Here is the error i get while mounting /dev/sdb5:

 *Quote:*   

> 
> 
> ata4.00: exception Emask 0x0 SAct 0x0 SErr 0x0 action 0x0
> 
> ata4.00: BMDMA stat 0x24
> ...

 

 *Quote:*   

> 
> 
> ata4.00: exception Emask 0x0 SAct 0x0 SErr 0x0 action 0x0
> 
> ata4.00: BMDMA stat 0x24
> ...

 

What does this mean?

----------

## Hu

As I suspected, your hardware is failing.  From the look of some of those errors, it either experienced a very rapid failure or it has been dying for a while.  I hope you have a recent backup, because I doubt you will be able to extract anything now.

 *dragonuv wrote:*   

>  *Quote:*   ata4.00: exception Emask 0x0 SAct 0x0 SErr 0x0 action 0x0
> 
> ata4.00: BMDMA stat 0x24
> 
> ata4.00: failed command: READ DMA EXT
> ...

 These error messages come from drivers/ata/libata-eh.c.  The key point is error: { UNC }, which means that ATA_UNC was set.  This flag is documented as uncorrectable media error.

 *dragonuv wrote:*   

>  *Quote:*   sd 3:0:0:0: [sdb] Add. Sense: Unrecovered read error - auto reallocate failed What does this mean?

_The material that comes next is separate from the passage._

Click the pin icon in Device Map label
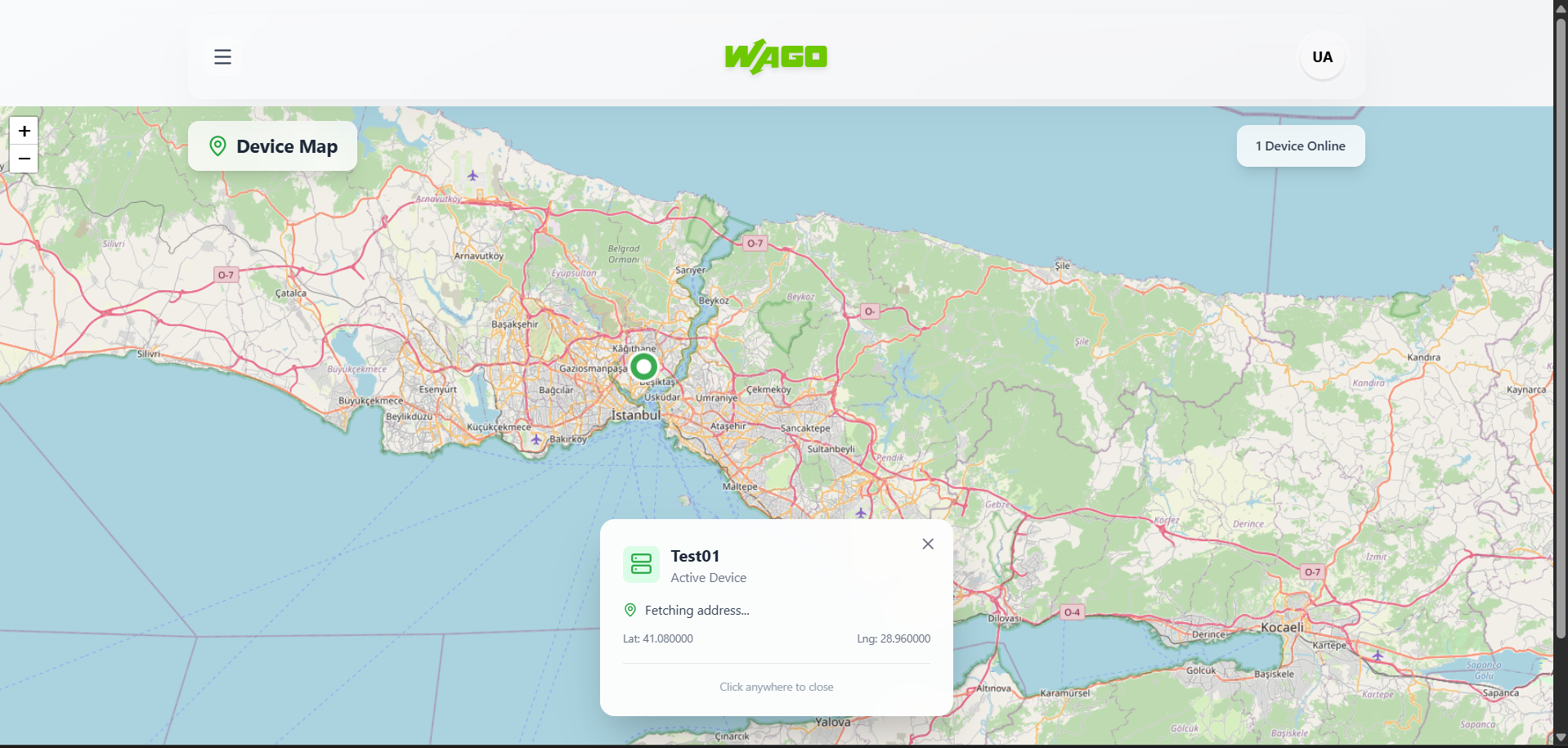 [217, 146]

 If I had to guess from the text, I would say this means that the drive is so far gone that it is no longer able to migrate data from failing sectors to hot spare sectors.

----------

## nobody13

Are you using the kernel NTFS support to mount your drives? If so don't. Use NTFS-3g instead. The in kernel drivers don't work right. 

Look here: http://en.gentoo-wiki.com/wiki/NTFS-3G

----------